We get so busy living in the secular world, that we forget our Heavenly home. We lose sight of our priorities and instead of placing Christ first in our lives; we try to wedge Him in when it is convenient. Instead of experiencing Christ-inspired joy, we are overcome with financial anxiety, work stress, family problems and sometimes an attachment to material things which become more important than our relationship with Jesus.

Hain shares a checklist to help with our call to be salt and light:

First: “Surrender to Christ every day and recommit to putting him first in all areas of my life.” As Pope Francis and Pope Benedict have said again and again: Encounter with Christ is how we become fully ourselves, able to love with His love, as He stretches our hearts in His.

Second, this is about the friendship of our lives, which all of our relationships must be in union with: “Give up my burdens to Jesus in daily prayer.

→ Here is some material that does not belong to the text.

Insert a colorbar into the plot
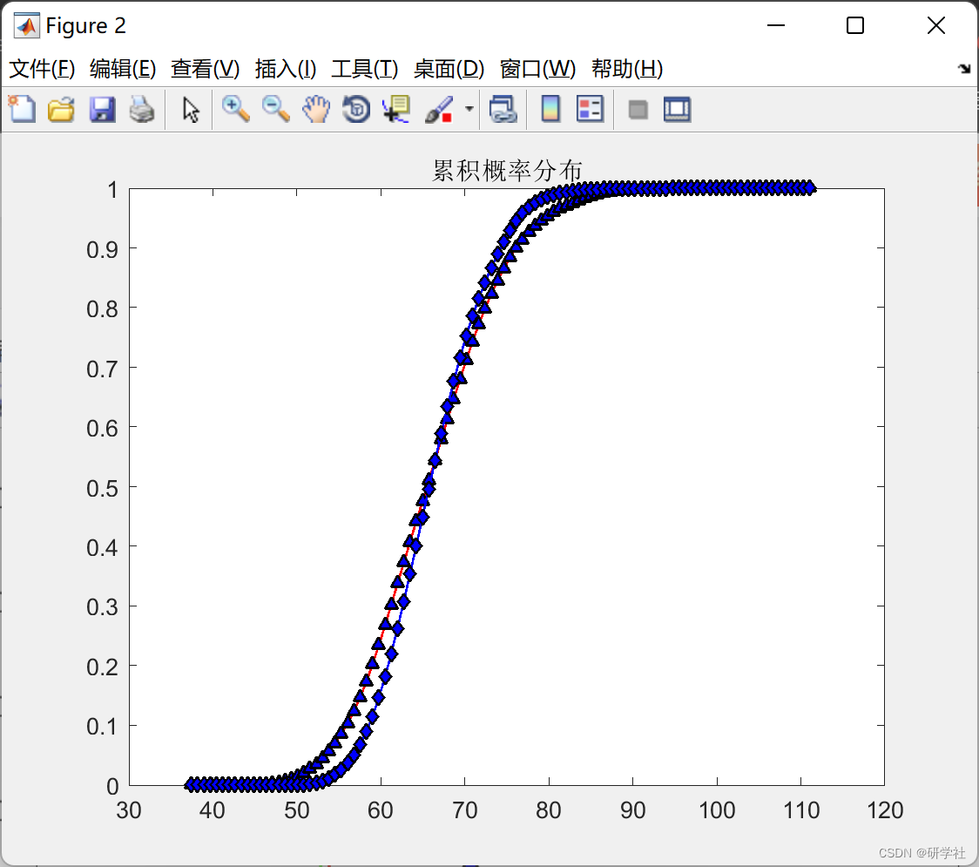This screenshot has width=979, height=867. [x=551, y=109]
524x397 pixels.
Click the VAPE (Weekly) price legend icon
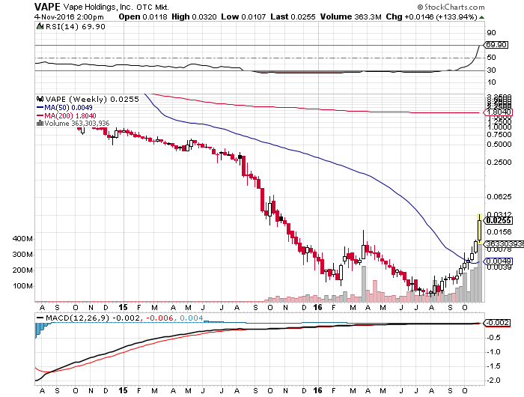click(x=40, y=98)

I can’t do it alone and I need His help!”

Thanksgiving!Be thankful for my blessings. I can dwell on my problems or I can focus on all of the incredible blessings in my life and express my gratitude in prayer.”

Four: “Be a good student. I can’t live what the Church teaches if I don’t study our faith. I can’t be inspired by the Gospel if I don’t read it. I can’t emulate the Saints and their pursuit of holiness if I don’t read about their lives.”

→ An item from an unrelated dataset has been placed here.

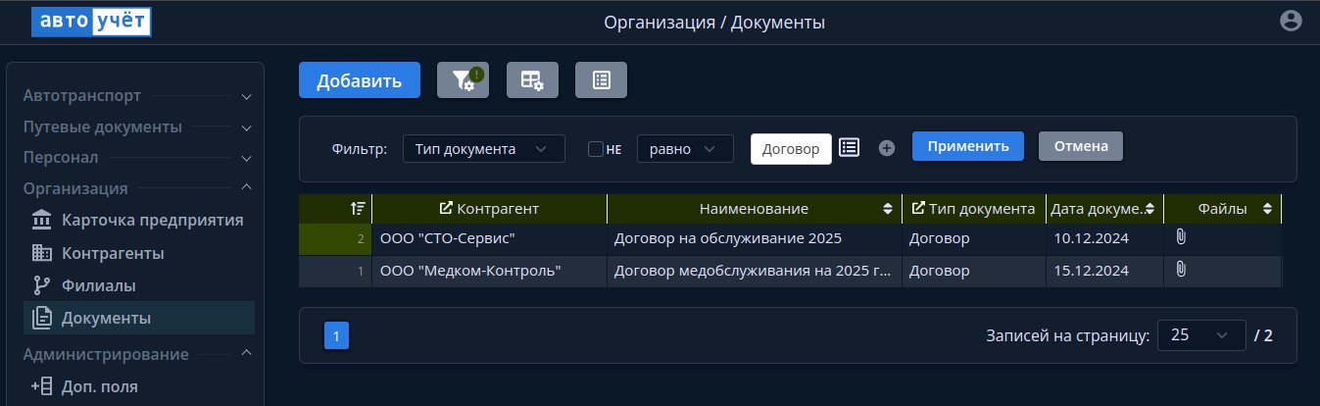This screenshot has width=1320, height=406.
Task: Open the user profile icon
Action: pyautogui.click(x=1291, y=21)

Paul Thigpen’s A Year with the Saints (we talk about it here) can help.

Finally, always remember where we belong: “Start with the end in mind. Are my actions each day serving our Lord? I hope to hear Jesus say at the end of my life on earth, “Well done, good and faithful servant.” We are made for heaven and not this world. Am I living the kind of life which will lead me there?”

Hain quotes Cardinal Dolan as a spiritual communications coach, shepherd that he is: “Being Catholic is not a heavy burden, snuffing the joy out of life; rather our faith in Jesus and His Church gives meaning, purpose and joy to life.”

Hain adds:

Consider the simple manifestations of joy such as showing affection, smiling, laughter, joy after receiving the Eucharist in Mass or right after leaving reconciliation.

The world will place enormous pressure on our shoulders that may make it feel impossible to be joyful at times, but if we are truly living our faith and trusting in Christ, then no burden or suffering will hold back the love that is in our hearts.

(I’ve interviewed Hain on the topics of some of his books; you might appreciate reading “Want Something More?
and “How Do We Live Authentic Faith?”.)

As I put it in my syndicated column this week:

Pope Francis is walking Catholics through an examination of conscience. Are we who we claim to be? Are we authentically living lives of Christian witness, knowing God, loving God, spending time with God in prayer and reaching out to him in his people, in the most forgotten and the weakest among us? Because if we do that, we will, every day, seek the good, bring out the good in others, encourage the good and beautiful.

You are the salt of the earth. You are the light of the world. A city set on a mountain cannot be hidden. Just so, your light must shine before others, that they may see your good deeds and glorify your Heavenly Father.
(Matthew 5:13-14, 16)

Remember who we are, who we are called to be, Who we belong to. That will make all the difference in how we communicate.